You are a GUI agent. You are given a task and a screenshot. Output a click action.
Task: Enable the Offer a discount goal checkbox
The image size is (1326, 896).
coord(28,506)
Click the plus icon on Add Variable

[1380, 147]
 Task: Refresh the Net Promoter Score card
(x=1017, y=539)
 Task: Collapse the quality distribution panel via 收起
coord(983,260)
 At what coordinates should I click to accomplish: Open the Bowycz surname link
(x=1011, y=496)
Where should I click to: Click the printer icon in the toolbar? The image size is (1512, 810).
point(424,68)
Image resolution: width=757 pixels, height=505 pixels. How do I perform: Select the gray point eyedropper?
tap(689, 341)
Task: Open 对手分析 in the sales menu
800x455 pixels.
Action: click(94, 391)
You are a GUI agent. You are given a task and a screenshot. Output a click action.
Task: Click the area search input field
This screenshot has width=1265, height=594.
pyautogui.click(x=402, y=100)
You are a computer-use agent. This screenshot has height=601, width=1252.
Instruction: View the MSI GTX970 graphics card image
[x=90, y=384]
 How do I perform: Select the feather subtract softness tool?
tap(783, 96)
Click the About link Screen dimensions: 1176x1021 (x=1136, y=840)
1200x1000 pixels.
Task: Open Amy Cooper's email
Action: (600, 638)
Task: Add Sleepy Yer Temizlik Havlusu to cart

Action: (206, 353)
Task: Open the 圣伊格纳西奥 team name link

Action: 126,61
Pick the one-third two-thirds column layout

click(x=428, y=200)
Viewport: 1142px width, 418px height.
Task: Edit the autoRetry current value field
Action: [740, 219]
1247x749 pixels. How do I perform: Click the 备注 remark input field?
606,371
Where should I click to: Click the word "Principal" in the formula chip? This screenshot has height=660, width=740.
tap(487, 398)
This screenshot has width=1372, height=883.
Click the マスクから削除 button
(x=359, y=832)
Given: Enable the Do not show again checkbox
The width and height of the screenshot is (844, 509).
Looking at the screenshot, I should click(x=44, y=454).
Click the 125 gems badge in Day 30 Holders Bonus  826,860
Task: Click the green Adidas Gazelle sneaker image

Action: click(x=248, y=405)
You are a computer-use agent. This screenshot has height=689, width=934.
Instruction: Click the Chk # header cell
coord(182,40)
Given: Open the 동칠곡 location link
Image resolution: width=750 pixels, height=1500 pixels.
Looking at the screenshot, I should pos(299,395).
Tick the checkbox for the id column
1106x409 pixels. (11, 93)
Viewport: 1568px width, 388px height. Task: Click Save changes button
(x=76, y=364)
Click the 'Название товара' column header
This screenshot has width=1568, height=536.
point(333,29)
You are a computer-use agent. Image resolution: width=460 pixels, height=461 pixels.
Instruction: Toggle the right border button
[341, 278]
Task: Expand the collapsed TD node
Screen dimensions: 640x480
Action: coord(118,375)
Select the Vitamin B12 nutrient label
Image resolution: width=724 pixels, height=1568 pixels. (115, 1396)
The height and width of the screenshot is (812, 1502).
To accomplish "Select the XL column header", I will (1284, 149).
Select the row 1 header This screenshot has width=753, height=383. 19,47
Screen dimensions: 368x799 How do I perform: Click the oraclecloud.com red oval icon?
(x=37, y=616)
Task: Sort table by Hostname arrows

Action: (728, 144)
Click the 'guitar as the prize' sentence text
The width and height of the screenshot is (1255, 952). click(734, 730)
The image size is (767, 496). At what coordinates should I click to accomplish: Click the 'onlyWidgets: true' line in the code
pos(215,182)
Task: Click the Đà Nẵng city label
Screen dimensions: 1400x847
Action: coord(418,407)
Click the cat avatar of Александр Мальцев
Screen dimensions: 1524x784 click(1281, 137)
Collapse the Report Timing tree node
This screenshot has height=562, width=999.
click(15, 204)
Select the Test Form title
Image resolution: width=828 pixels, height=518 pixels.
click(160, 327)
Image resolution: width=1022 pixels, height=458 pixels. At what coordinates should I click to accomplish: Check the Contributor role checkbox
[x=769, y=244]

— WHAT THE EXERCISE ASKS —
From the first entry above to the last, repeat everything exactly.

— WRITTEN RESPONSE —
You are a GUI agent. You are given a task and a screenshot. Output a click action.
Task: Enable the Offer a discount goal checkbox
The image size is (1326, 896).
coord(28,506)
Click the plus icon on Add Variable

[1380, 147]
 Task: Refresh the Net Promoter Score card
(x=1017, y=539)
 Task: Collapse the quality distribution panel via 收起
coord(983,260)
 At what coordinates should I click to accomplish: Open the Bowycz surname link
(x=1011, y=496)
Where should I click to: Click the printer icon in the toolbar? The image size is (1512, 810).
point(424,68)
Image resolution: width=757 pixels, height=505 pixels. How do I perform: Select the gray point eyedropper?
tap(689, 341)
Task: Open 对手分析 in the sales menu
800x455 pixels.
Action: click(94, 391)
You are a GUI agent. You are given a task and a screenshot. Output a click action.
Task: Click the area search input field
This screenshot has width=1265, height=594.
pyautogui.click(x=402, y=100)
You are a computer-use agent. This screenshot has height=601, width=1252.
Instruction: View the MSI GTX970 graphics card image
[x=90, y=384]
 How do I perform: Select the feather subtract softness tool?
tap(783, 96)
Click the About link Screen dimensions: 1176x1021 (x=1136, y=840)
1200x1000 pixels.
Task: Open Amy Cooper's email
Action: (600, 638)
Task: Add Sleepy Yer Temizlik Havlusu to cart

Action: (206, 353)
Task: Open the 圣伊格纳西奥 team name link

Action: 126,61
Pick the one-third two-thirds column layout

click(x=428, y=200)
Viewport: 1142px width, 418px height.
Task: Edit the autoRetry current value field
Action: [740, 219]
1247x749 pixels. How do I perform: Click the 备注 remark input field?
606,371
Where should I click to: Click the word "Principal" in the formula chip? This screenshot has height=660, width=740.
tap(487, 398)
This screenshot has width=1372, height=883.
Click the マスクから削除 button
(x=359, y=832)
Given: Enable the Do not show again checkbox
The width and height of the screenshot is (844, 509).
Looking at the screenshot, I should click(x=44, y=454).
Click the 125 gems badge in Day 30 Holders Bonus  826,860
Task: Click the green Adidas Gazelle sneaker image

Action: click(x=248, y=405)
You are a computer-use agent. This screenshot has height=689, width=934.
Instruction: Click the Chk # header cell
coord(182,40)
Given: Open the 동칠곡 location link
Image resolution: width=750 pixels, height=1500 pixels.
Looking at the screenshot, I should pos(299,395).
Tick the checkbox for the id column
1106x409 pixels. (11, 93)
Viewport: 1568px width, 388px height. Task: Click Save changes button
(x=76, y=364)
Click the 'Название товара' column header
This screenshot has width=1568, height=536.
point(333,29)
You are a computer-use agent. Image resolution: width=460 pixels, height=461 pixels.
Instruction: Toggle the right border button
[341, 278]
Task: Expand the collapsed TD node
Screen dimensions: 640x480
Action: coord(118,375)
Select the Vitamin B12 nutrient label
Image resolution: width=724 pixels, height=1568 pixels. (115, 1396)
The height and width of the screenshot is (812, 1502).
To accomplish "Select the XL column header", I will (1284, 149).
Select the row 1 header This screenshot has width=753, height=383. 19,47
Screen dimensions: 368x799 How do I perform: Click the oraclecloud.com red oval icon?
(x=37, y=616)
Task: Sort table by Hostname arrows

Action: (728, 144)
Click the 'guitar as the prize' sentence text
The width and height of the screenshot is (1255, 952). click(734, 730)
The image size is (767, 496). At what coordinates should I click to accomplish: Click the 'onlyWidgets: true' line in the code
pos(215,182)
Task: Click the Đà Nẵng city label
Screen dimensions: 1400x847
Action: coord(418,407)
Click the cat avatar of Александр Мальцев
Screen dimensions: 1524x784 click(1281, 137)
Collapse the Report Timing tree node
This screenshot has height=562, width=999.
click(15, 204)
Select the Test Form title
Image resolution: width=828 pixels, height=518 pixels.
click(160, 327)
Image resolution: width=1022 pixels, height=458 pixels. At what coordinates should I click to accomplish: Check the Contributor role checkbox
[x=769, y=244]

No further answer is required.